What makes good persuasion? Or an even better question is what is persuasion in the first place? To me persuasion is to convince an audience to think a different way than they do. Many examples of persuasion can be found in many forms and contexts. Through political ads, literature, TV commercials, convincing your parents to take you to the Caribbean and so on. One example of persuasion can be found in the 1995 film Braveheart.
Several excerpts of persuasion are found through out the film in various scenes, by the same character William Wallace (played by Mel Gibson). Wallace uses emotional appeal, refuting the opposition, attacking the audience, and logic to persuade his country men to take up arms against their English oppressors and set Scotland free. Persuasion comes up first in the movie in the form of emotional appeals.When the Scots are assembled for battle at Stirling against the massive northern English army, the Scots see the English advancing towards them, and many of the soldiers flee the field. To get them to stand and fight Wallace gives a rousing speech.

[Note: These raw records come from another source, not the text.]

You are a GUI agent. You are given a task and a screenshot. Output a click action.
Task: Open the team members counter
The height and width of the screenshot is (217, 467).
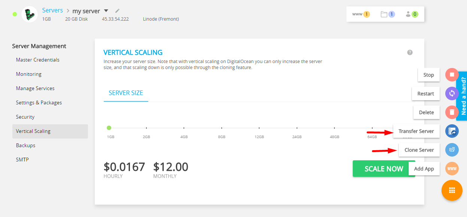click(412, 14)
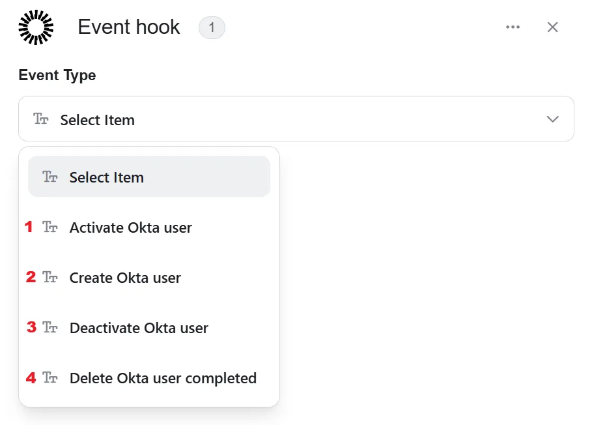Click text-type icon in Event Type field
This screenshot has height=425, width=592.
41,119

Using emotional appeals by saying “And when your dying in your beds many years from now, would you be willing to trade all the days, from this day to that, for one chance? Just one chance! To come back here and tell our enemies that they may take our lives but they’ll never take……
… Our Freedom!” Wallace uses this appeal to inspire his men to fight, by saying that instead of running away and dying with the regret that they didn’t fight. Instead they have a chance to stand up to their English oppressors, and defeat them. This speech proves as an effective motivator, and moral lifter.

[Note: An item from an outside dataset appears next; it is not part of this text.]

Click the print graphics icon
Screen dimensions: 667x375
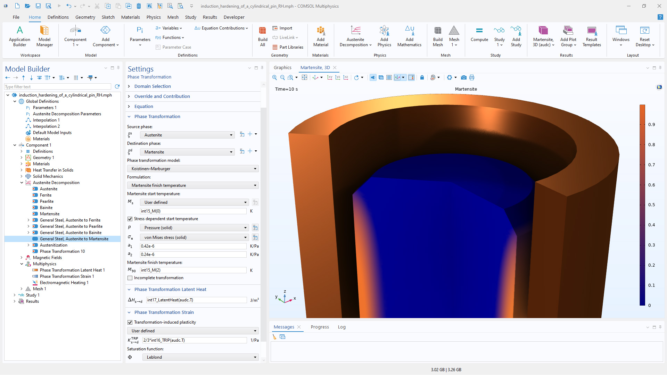click(x=471, y=77)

Inspiring his men to stay and drive the English .^&*() back to where they came from. The next occurrence of persuasion comes later in the movie in the shape of refuting the opposition. After Wallace and his army beat the English at Stirling, they sack the English city of York. The English princess came to parley for peace. Inquiring that he has been given the rank of knight, Wallace replies that he has been given nothing, and that God makes men who they are.
The princess then comments with “Did God make you the sack er of peaceful cities? The kings nephews executioner, my husbands cousin?” Wallace replies to this with”York was the staging point for every invasion of my country, and that royal cousin hanged innocent Scots, even women and children, from the city walls.” First William combats the Princesses statement that York was a peaceful city by telling her that it was the epicenter for every invasion into Scotland, and that her husbands innocent cousin wasn’t so blameless. Winning her over to his side by refuting her, and showing her the truth about the ruthless English king. To add to this, William uses persuasion again, in the manner of attacking the audience. When a second English army threatens to wipe out Scotland’s capitol, William runs to the Scottish nobles to plea for help. When the Nobles hear of the sheer size of the army, they refuse to aid him, and contemplate surrender.

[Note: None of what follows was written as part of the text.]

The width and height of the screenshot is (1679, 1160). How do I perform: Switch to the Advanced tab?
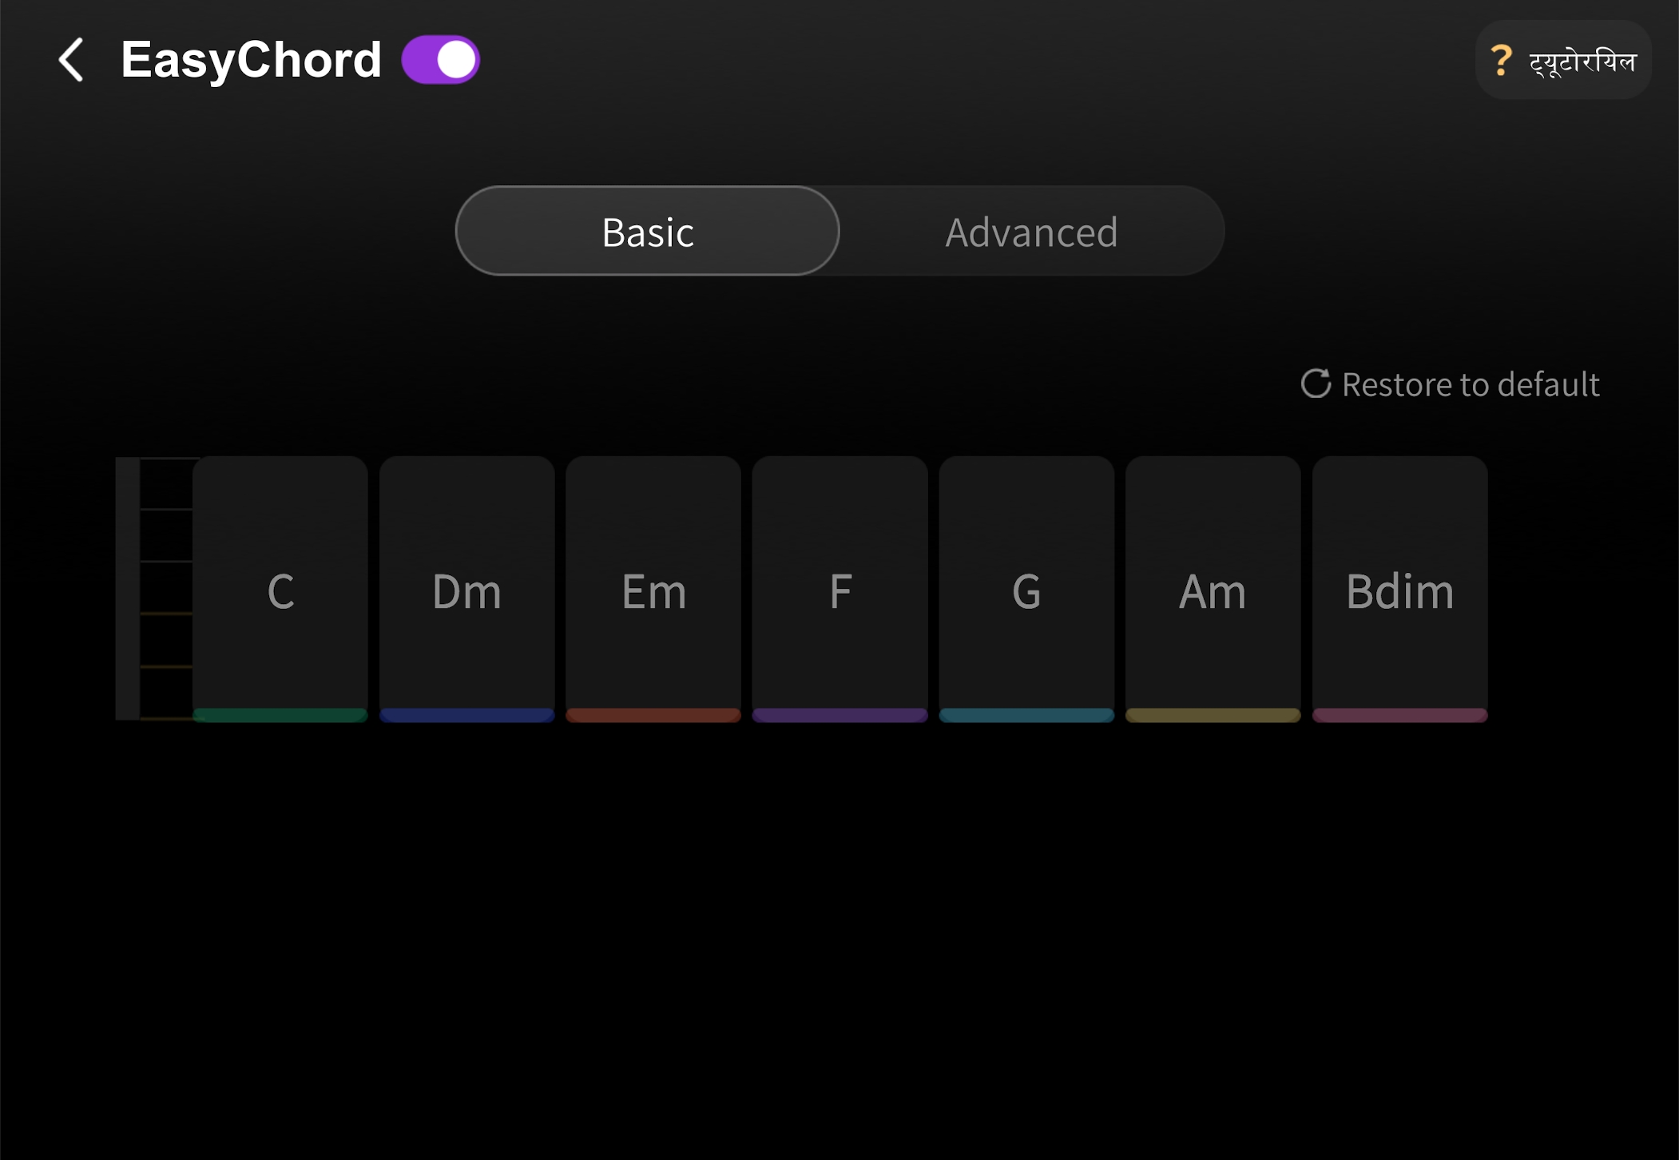tap(1030, 232)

Wallace then accuses them of being cowards by saying “If you’ll not stand with us now then I say you are cowards, and if you are Scotsmen, then I’m ashamed to call myself one.” These insults hurdle the council into a frenzy, but rallies them to go onto the field to defend their reputations as men and defenders of their country. But they end up betraying Wallace, because the English king Edward bribed them to leave Wallace and his men to die. The final example of persuasion is when Wallace tries to convince his friend Robert The Bruce, heir to the throne of Scotland, by using logic to persuade Robert to fight. When Robert says that the nobles have much to risk by saying “These men have lands and castles. It’s much to risk”.
William, rebuttals with “And what about the common man that bleeds on the battle field, does he risk less?” What Wallace is trying to get across to Robert is that he doesn’t risk any more or less than the common soldier, so he can fight along side him too. To finalize, William Wallace in the film Braveheart used persuasion in forms of emotional appeal, refuting the opposition, attacking the audience, and logic to get his country men to take up arms, to defeat the English. He used emotional appeals to get his Scotsmen to stand and fight. Refuted the opposition to win over the princess of England. Wielded logic to persuade the Scottish king to fight with him. And utilized the power of attacking his audience to get the nobles on his side.
With the untrained speaker persuasion is as useless as a gun without bullets, but with the right training, persuasion can be a powerful weapon in the hands of a motivated determined speaker as was William Wallace.